/---
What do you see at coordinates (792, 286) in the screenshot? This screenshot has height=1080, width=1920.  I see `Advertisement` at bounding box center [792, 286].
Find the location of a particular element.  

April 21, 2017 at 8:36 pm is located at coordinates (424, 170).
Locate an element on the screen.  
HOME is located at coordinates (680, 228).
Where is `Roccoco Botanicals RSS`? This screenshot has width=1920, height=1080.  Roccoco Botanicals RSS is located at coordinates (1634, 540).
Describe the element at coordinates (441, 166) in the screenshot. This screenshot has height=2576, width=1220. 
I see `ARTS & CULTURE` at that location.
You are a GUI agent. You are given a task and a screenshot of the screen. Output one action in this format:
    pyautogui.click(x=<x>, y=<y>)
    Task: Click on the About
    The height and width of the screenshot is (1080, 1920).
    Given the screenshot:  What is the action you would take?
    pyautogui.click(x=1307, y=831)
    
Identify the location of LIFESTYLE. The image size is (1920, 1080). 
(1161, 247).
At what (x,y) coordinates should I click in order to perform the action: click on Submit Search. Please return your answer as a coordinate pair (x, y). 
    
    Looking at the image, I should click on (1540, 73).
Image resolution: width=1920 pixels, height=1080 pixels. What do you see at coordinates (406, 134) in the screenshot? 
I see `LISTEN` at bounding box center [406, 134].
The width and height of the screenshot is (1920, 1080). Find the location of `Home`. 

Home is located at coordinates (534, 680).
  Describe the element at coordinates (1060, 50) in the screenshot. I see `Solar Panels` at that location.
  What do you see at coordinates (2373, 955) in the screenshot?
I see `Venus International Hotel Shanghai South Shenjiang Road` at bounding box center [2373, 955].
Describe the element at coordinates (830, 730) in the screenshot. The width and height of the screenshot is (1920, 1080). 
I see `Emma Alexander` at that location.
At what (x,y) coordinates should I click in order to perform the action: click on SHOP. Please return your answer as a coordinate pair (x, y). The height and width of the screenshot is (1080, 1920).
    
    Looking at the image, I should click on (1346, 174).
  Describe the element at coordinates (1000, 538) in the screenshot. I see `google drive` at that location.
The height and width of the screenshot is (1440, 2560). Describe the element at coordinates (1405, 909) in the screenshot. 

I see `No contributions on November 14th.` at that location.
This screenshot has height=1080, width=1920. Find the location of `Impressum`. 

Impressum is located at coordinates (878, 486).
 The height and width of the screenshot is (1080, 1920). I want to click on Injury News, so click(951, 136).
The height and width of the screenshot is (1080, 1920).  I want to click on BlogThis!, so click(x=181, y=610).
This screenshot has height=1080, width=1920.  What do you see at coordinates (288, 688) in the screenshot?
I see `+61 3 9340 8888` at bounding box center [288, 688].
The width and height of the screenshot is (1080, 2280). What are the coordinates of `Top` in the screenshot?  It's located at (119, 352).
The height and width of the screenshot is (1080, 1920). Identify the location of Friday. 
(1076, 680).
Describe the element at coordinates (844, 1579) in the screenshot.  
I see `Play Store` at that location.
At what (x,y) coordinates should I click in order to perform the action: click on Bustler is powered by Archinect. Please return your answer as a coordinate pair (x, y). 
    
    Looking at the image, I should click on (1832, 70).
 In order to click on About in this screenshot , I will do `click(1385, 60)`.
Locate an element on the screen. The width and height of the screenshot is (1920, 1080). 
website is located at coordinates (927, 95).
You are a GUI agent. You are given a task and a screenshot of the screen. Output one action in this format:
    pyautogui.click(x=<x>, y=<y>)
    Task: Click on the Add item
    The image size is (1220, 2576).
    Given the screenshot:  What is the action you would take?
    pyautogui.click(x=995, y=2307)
\---
**The task**
Count the lines of the entries above that contain the string "pyautogui", and reply with only that number.

**Full solution**
4